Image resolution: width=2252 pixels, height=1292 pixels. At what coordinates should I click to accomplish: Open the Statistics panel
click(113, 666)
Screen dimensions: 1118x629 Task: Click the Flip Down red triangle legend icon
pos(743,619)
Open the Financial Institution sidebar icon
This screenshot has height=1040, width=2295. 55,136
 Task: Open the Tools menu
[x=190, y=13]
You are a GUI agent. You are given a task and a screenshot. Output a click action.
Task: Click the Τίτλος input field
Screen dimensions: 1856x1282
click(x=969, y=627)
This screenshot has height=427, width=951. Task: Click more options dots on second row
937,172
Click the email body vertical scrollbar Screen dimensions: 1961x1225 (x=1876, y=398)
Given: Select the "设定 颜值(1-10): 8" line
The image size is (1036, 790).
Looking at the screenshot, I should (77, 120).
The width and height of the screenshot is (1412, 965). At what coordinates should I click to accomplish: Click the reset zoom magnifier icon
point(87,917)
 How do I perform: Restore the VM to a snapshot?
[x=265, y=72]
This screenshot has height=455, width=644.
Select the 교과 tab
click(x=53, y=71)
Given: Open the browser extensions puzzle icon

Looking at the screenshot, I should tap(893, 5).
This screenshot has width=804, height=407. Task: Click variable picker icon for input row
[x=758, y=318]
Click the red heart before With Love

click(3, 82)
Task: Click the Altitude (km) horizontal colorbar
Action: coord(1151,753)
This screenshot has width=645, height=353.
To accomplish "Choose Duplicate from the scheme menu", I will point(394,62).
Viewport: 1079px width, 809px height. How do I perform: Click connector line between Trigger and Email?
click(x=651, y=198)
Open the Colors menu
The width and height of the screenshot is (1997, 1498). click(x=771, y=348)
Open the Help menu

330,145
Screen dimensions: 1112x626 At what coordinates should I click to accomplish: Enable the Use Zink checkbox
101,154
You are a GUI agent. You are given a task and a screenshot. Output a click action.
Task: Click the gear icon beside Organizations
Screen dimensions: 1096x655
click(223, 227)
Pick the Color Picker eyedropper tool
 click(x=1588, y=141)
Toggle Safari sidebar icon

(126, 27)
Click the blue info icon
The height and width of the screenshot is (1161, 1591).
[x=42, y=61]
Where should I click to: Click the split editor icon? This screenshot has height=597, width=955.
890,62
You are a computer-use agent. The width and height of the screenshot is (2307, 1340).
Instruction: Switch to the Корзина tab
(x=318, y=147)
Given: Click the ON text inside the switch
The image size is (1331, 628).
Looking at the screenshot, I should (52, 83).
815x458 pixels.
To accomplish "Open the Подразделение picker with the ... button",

******************************

#### [WHAT YOU ARE ASKED TO DO]
Nothing in the data may be left out; copy every line exactly.

#### [ANSWER TO THIS EXERCISE]
Image resolution: width=2252 pixels, height=1292 pixels. At what coordinates should I click to accomplish: Open the Statistics panel
click(113, 666)
Screen dimensions: 1118x629 Task: Click the Flip Down red triangle legend icon
pos(743,619)
Open the Financial Institution sidebar icon
This screenshot has height=1040, width=2295. 55,136
 Task: Open the Tools menu
[x=190, y=13]
You are a GUI agent. You are given a task and a screenshot. Output a click action.
Task: Click the Τίτλος input field
Screen dimensions: 1856x1282
click(x=969, y=627)
This screenshot has height=427, width=951. Task: Click more options dots on second row
937,172
Click the email body vertical scrollbar Screen dimensions: 1961x1225 (x=1876, y=398)
Given: Select the "设定 颜值(1-10): 8" line
The image size is (1036, 790).
Looking at the screenshot, I should (77, 120).
The width and height of the screenshot is (1412, 965). At what coordinates should I click to accomplish: Click the reset zoom magnifier icon
point(87,917)
 How do I perform: Restore the VM to a snapshot?
[x=265, y=72]
This screenshot has height=455, width=644.
Select the 교과 tab
click(x=53, y=71)
Given: Open the browser extensions puzzle icon

Looking at the screenshot, I should tap(893, 5).
This screenshot has width=804, height=407. Task: Click variable picker icon for input row
[x=758, y=318]
Click the red heart before With Love

click(3, 82)
Task: Click the Altitude (km) horizontal colorbar
Action: coord(1151,753)
This screenshot has width=645, height=353.
To accomplish "Choose Duplicate from the scheme menu", I will point(394,62).
Viewport: 1079px width, 809px height. How do I perform: Click connector line between Trigger and Email?
click(x=651, y=198)
Open the Colors menu
The width and height of the screenshot is (1997, 1498). click(x=771, y=348)
Open the Help menu

330,145
Screen dimensions: 1112x626 At what coordinates should I click to accomplish: Enable the Use Zink checkbox
101,154
You are a GUI agent. You are given a task and a screenshot. Output a click action.
Task: Click the gear icon beside Organizations
Screen dimensions: 1096x655
click(223, 227)
Pick the Color Picker eyedropper tool
 click(x=1588, y=141)
Toggle Safari sidebar icon

(126, 27)
Click the blue info icon
The height and width of the screenshot is (1161, 1591).
[x=42, y=61]
Where should I click to: Click the split editor icon? This screenshot has height=597, width=955.
890,62
You are a computer-use agent. The width and height of the screenshot is (2307, 1340).
Instruction: Switch to the Корзина tab
(x=318, y=147)
Given: Click the ON text inside the switch
The image size is (1331, 628).
Looking at the screenshot, I should (52, 83).
815x458 pixels.
To accomplish "Open the Подразделение picker with the ... button",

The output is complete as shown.